Here are the growers from whom they have made their selection:
Johann_Peter Reinert, Saar
Von Hövel, Saar
Karthäuserhof, Ruwer
Kurt Hain, Mosel
Max-Ferd Richter, Mosel
Dr Loosen, Mosel
Willi Schaefer, Mosel
Heribert (“Darling, let’s call him Heribert”) Kerpen, Mosel
Meulendorf, Mosel
Hermann Dönnhoff, Nahe
Peter Jakob Kühn, Rheingau
Domdechant Werner Michel, Rheingau
Johannes Leitz, Rheingau
Knipser, Pfalz (including four reds, one of them Syrah)
Bürklin-Wolf, Pfalz
Salwey, Baden
Lots of lovely wines here, from bone dry to TBA, and the prices look excellent. Don’t forget to consult my complete set of tasting notes on more than 400 German 2005s.

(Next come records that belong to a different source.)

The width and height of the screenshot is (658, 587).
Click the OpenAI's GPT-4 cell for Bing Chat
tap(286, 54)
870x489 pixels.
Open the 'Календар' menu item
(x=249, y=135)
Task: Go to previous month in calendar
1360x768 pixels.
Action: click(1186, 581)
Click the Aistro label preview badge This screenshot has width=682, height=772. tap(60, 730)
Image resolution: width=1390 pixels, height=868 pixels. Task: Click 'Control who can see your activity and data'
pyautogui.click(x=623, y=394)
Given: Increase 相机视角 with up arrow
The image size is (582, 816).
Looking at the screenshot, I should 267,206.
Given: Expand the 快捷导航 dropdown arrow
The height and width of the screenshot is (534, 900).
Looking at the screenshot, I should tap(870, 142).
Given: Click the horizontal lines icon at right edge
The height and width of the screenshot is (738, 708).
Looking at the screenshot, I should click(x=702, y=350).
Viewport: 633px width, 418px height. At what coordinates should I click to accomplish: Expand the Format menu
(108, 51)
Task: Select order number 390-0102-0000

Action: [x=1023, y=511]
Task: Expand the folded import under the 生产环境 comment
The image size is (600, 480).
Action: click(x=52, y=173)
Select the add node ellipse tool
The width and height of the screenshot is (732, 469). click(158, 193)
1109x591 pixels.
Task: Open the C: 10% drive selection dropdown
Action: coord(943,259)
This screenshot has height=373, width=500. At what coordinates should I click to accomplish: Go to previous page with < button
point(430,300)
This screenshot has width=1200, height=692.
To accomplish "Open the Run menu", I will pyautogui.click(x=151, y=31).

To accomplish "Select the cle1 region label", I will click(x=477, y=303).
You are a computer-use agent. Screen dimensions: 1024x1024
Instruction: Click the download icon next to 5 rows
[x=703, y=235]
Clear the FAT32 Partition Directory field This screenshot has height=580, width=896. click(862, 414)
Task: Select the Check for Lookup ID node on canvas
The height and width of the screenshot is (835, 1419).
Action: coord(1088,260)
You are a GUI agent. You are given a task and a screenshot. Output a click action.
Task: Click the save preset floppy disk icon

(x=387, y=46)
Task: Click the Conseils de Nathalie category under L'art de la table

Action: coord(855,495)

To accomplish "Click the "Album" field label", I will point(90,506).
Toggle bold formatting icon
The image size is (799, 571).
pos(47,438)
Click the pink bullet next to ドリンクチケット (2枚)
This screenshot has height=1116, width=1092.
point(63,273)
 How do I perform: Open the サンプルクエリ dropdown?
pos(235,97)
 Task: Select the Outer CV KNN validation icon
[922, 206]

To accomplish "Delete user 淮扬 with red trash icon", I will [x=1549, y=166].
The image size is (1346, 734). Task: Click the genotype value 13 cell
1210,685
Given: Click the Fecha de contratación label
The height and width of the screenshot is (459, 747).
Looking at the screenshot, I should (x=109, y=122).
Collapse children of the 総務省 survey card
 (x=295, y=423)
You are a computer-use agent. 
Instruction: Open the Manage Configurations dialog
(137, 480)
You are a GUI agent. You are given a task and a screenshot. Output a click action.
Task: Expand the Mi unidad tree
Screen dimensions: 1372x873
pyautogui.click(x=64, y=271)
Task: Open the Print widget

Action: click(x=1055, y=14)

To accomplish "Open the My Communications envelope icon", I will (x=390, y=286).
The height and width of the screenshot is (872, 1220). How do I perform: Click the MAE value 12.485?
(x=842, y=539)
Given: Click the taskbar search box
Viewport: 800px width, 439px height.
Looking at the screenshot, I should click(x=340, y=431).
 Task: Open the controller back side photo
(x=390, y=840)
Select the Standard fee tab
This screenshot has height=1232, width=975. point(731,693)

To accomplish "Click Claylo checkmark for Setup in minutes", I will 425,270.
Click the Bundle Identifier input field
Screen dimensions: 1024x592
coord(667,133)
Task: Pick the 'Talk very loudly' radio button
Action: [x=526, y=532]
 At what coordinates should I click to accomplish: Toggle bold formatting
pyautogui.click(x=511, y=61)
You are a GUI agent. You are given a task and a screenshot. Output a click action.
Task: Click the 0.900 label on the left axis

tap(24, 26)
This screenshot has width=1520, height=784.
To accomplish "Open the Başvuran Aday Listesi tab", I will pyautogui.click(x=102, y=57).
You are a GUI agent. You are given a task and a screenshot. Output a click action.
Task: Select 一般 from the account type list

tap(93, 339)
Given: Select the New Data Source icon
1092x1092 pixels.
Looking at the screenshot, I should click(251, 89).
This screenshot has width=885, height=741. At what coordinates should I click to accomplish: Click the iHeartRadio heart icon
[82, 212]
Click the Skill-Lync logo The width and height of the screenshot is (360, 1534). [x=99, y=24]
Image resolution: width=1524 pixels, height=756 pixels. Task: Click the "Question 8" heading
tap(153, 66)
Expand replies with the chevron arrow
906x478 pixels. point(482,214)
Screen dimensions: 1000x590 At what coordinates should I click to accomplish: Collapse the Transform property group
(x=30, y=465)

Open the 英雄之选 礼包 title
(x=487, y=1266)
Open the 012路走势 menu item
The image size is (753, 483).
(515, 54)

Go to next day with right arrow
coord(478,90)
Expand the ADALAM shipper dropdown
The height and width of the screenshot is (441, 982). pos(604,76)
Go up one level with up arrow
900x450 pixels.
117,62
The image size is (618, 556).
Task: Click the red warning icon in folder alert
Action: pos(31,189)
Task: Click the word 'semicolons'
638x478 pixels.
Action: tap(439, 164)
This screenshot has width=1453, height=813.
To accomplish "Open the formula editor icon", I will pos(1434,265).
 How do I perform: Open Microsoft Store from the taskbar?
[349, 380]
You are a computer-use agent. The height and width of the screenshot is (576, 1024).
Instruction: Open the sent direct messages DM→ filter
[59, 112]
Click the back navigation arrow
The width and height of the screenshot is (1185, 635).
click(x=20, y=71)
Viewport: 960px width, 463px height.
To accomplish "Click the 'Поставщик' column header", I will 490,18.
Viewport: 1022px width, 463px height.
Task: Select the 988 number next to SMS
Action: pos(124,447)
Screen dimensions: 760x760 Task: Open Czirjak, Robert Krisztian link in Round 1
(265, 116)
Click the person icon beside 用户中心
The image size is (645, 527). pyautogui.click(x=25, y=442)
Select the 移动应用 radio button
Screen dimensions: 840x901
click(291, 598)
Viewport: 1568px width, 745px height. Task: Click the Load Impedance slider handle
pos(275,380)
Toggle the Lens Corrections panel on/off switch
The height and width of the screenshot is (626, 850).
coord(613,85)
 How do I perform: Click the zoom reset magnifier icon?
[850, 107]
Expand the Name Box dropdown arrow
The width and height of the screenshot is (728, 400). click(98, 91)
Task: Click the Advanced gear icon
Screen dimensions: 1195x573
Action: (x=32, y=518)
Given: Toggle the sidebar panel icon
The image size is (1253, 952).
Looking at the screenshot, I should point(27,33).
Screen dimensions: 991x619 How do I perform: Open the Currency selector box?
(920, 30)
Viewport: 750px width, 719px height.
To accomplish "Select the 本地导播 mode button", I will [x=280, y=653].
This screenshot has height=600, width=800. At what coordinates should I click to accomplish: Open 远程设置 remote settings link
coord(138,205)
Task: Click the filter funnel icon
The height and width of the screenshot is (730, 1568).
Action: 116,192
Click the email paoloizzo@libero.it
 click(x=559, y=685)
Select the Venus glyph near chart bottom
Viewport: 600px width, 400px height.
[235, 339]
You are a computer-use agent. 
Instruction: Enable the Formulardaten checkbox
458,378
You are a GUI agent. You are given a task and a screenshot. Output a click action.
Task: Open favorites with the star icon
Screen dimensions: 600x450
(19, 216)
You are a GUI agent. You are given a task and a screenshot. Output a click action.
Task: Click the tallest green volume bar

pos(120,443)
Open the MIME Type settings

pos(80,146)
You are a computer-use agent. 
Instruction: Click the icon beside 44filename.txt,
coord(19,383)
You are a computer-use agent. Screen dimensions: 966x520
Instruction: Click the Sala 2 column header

At the end of the leaflet they offer a whole starter cellar’s worth of wines, either 48 bottles of drier wines at £285 (average per bottle price £5.94), or 36 bottles of sweeter Mosels at £263 (average per bottle price £7.31) or, curiously, all 84 bottles at £550, £2 more than ordering the two ‘cellars’ separately!
Way back in the mists of time, I edited the first two editions of an annual called the Which? Wine Guide for Consumers’ Association. Tanners earned one of my very first Wine Merchant of the Year titles and I’m thrilled they are still doing such a good job.
Now, please excuse me while I go and order some wine.